Minister Leers: Natuurlijk spelen in de procedurerichtlijn allerlei zaken. De heer Çörüz wijst niet naar een procedurerichtlijn, maar naar een opvangrichtlijn want daar hoort detentie bij. Bij de procedurerichtlijn worden gemeenschappelijke afspraken gemaakt over hoe de procedure ingericht moet worden. Natuurlijk spelen daar ook andere aspecten een rol, maar op dit moment hebben wij de grootste bezwaren ten aanzien van dat eenstatenstelsel.

In de opvangrichtlijn worden gemeenschappelijke afspraken vastgelegd over hoe je asielzoekers die in procedure zijn kunt opvangen tijdens die procedure.

Mevrouw Gesthuizen zegt dat onze inzet moet zijn dat er geen minderjarigen in detentie komen. Ik snap die gedachte. Eerder heeft mevrouw Gesthuizen mij gevraagd tot een heroverweging te komen van de detentie en vrijheidsbeperking. Ik kom daar ook mee, want dat heb ik toegezegd. Ik ben het nu aan het uitwerken en het komt als onderdeel in de terugkeerbrief. Ik vind dat we jongeren en überhaupt asielzoekers zo weinig mogelijk moeten vastzetten. Procedures volgen is geen straf. Je moet detentie slechts gebruiken ter fine van de uitzetting. Dat betekent dat het echt gekoppeld moet zijn aan de uitzetting en in de laatste fase vlak voor de uitzetting moet het ook mogelijk zijn om jeugdigen daarin te betrekken. De betreffende persoon moet ter beschikking staan en blijven van de autoriteiten om die uitzetting mogelijk te maken. Als ik die afspraak met de Kamer kan maken, dan wil ik me voor het overige graag inzetten. De Kamer kan dat ook zien bij de alleenstaande minderjarige vreemdelingen (amv’s), want daar hebben we het eerder ook met elkaar over gehad.

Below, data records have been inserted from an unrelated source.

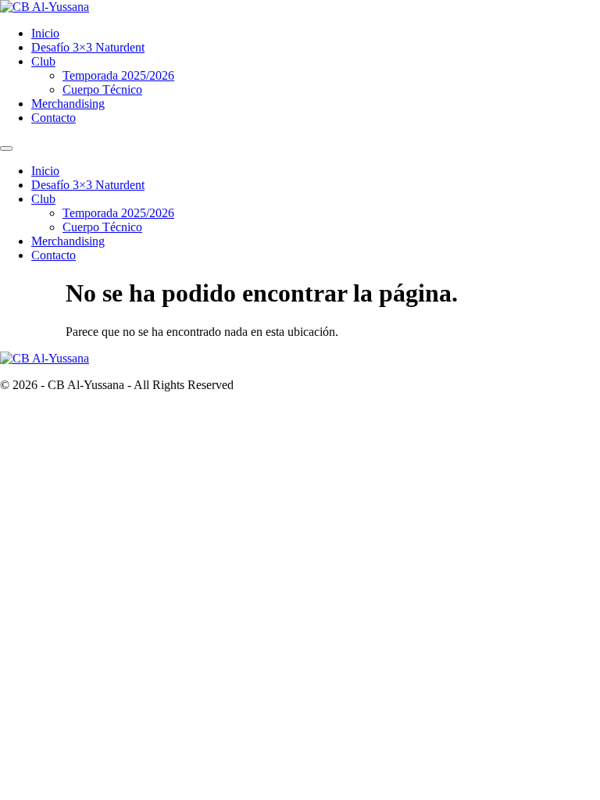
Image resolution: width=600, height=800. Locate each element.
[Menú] (6, 148)
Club (43, 61)
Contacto (53, 117)
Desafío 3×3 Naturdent (88, 47)
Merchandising (68, 103)
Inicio (45, 33)
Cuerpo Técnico (102, 89)
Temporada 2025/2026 (118, 75)
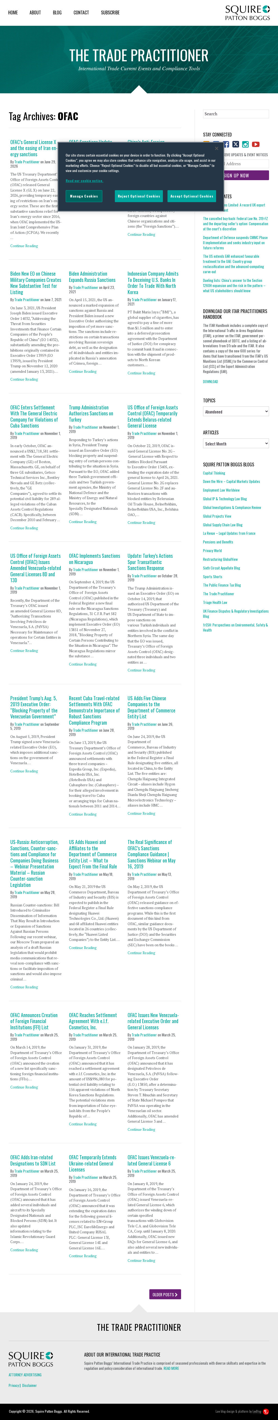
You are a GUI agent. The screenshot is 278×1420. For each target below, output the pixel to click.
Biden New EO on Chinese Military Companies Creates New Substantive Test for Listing (35, 282)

Mevrouw Gesthuizen (SP): Ik begrijp dat mensen beschikbaar moeten zijn op het moment dat ze echt uitgezet gaan worden. Ik ga er dan ook vanuit dat de minister zal zorgen voor bepaalde omstandigheden en een zo’n korte mogelijke duur, zeker als het gaat om jonge kinderen. We hebben het dan niet over dagen achtereen.

Minister Leers: Ik zeg dat mevrouw Gesthuizen toe. Ik ga daar echt zorgvuldig mee om. We hebben bijzondere voorzieningen, waar de celdeuren zoveel mogelijk openstaan. Ik weet niet of mevrouw Gesthuizen in het uitzetcentrum is geweest, maar ik raad haar van harte aan dat te doen. We moeten een verschil maken als er sprake is van jongeren met criminele antecedenten. Qua termijn zeg ik mevrouw Gesthuizen toe dat met het oog op uitzetting het maximum twee weken is, maar we hebben het liefst een maximum van vier dagen. Het lijkt mij wel een goede afspraak, maar wij komen daar nog over te spreken bij de uitwerking van detentie en bewaring. Ik heb daarnaast ook ideeën over alternatieve oplossingen. Ik kom daar later uitgebreid op terug.

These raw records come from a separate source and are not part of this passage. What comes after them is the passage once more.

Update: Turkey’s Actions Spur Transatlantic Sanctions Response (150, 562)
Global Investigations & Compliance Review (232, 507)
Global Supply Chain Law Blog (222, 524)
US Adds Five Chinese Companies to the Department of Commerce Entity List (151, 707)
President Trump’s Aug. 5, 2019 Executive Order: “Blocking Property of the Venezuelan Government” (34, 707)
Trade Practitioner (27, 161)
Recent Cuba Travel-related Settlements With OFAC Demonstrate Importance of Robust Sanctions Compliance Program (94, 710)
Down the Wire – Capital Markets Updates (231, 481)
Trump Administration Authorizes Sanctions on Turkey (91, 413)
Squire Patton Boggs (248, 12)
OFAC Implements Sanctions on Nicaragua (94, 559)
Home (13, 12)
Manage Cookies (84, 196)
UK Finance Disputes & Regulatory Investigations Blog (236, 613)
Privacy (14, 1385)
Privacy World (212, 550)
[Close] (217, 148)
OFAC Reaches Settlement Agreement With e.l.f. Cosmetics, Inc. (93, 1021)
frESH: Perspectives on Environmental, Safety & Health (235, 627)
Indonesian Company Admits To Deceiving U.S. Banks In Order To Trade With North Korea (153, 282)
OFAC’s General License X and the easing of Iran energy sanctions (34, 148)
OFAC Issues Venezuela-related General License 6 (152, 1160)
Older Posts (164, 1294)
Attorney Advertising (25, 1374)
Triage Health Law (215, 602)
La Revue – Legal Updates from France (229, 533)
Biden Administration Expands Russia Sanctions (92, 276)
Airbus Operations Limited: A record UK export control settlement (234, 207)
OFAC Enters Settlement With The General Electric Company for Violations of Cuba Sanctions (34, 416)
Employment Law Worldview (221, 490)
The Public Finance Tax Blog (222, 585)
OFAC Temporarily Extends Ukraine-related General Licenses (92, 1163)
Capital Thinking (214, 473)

Over de juridische bijstand volgt nog een BNC-fiche, dat zijn nieuwe commissie voorstellen.

De heer Çörüz (CDA): En de definitie van familielid?

Minister Leers: Dat komt daarin ook aan de orde.

Dan de Dublinverordening en de discussie over het noodmechanisme. Ik weet niet of de Kamer daar de grote lijnen van kent. We hebben nu een Dublinafspraak. Griekenland is er trouwens een prachtig voorbeeld van dat het af en toe niet lukt. Griekenland had het vooral zelf niet op orde. Als Griekenland misschien dadelijk wel de boel op orde heeft na inspanning van de European Asylum Support Office (EASO), maar daar later een hele hausse asielzoekers komt, dan kan er een noodmechanisme komen. Dat mechanisme wordt nu uitgewerkt door de Raadswerkgroep. Het houdt in dat tijdens die omstandigheden tijdelijk geen Dublinoverdrachten plaatsvinden. De techniek daarvan staat nog ter discussie, want een aantal landen is daar nog niet van overtuigd. Tevens wordt nog gezocht naar koppelingen met het Eurodac-systeem.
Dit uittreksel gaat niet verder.